**Material supplied:**
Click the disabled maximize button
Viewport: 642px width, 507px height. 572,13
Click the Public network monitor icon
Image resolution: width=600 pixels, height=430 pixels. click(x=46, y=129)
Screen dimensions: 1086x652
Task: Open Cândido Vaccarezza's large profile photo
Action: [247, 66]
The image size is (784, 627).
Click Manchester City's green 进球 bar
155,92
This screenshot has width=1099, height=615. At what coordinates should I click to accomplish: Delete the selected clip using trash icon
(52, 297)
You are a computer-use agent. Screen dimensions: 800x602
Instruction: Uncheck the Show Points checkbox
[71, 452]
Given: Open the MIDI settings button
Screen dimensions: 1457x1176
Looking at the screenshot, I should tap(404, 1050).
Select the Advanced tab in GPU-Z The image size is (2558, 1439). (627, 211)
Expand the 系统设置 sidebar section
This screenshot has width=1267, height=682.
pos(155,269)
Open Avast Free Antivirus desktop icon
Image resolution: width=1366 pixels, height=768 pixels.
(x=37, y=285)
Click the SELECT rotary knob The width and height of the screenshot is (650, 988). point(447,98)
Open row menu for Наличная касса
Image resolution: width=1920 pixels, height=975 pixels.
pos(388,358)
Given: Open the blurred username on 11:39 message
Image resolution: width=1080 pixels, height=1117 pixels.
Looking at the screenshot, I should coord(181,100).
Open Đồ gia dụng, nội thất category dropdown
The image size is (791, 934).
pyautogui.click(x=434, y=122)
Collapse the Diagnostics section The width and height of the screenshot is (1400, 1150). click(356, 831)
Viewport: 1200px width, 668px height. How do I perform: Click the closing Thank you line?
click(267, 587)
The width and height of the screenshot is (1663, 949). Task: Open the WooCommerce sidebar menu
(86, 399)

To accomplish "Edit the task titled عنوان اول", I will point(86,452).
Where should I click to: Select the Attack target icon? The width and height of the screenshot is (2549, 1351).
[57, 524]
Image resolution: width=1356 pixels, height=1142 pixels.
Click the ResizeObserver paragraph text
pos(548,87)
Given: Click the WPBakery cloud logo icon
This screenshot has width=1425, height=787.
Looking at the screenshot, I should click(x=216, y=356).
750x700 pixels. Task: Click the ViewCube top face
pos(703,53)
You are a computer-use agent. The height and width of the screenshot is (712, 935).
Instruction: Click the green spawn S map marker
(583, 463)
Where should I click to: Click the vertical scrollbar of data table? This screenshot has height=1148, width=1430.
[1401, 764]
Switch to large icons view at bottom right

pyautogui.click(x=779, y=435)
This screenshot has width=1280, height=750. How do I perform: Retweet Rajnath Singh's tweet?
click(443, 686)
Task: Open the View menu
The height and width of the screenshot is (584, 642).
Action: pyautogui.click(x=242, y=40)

**Requirement:** Beginning with the line containing "This screenshot has width=1425, height=787." in the material above, copy every line exactly until you have copied the line containing "You are a computer-use agent. The".

**Task response:**
This screenshot has width=1425, height=787.
Looking at the screenshot, I should click(x=216, y=356).
750x700 pixels. Task: Click the ViewCube top face
pos(703,53)
You are a computer-use agent. The height and width of the screenshot is (712, 935).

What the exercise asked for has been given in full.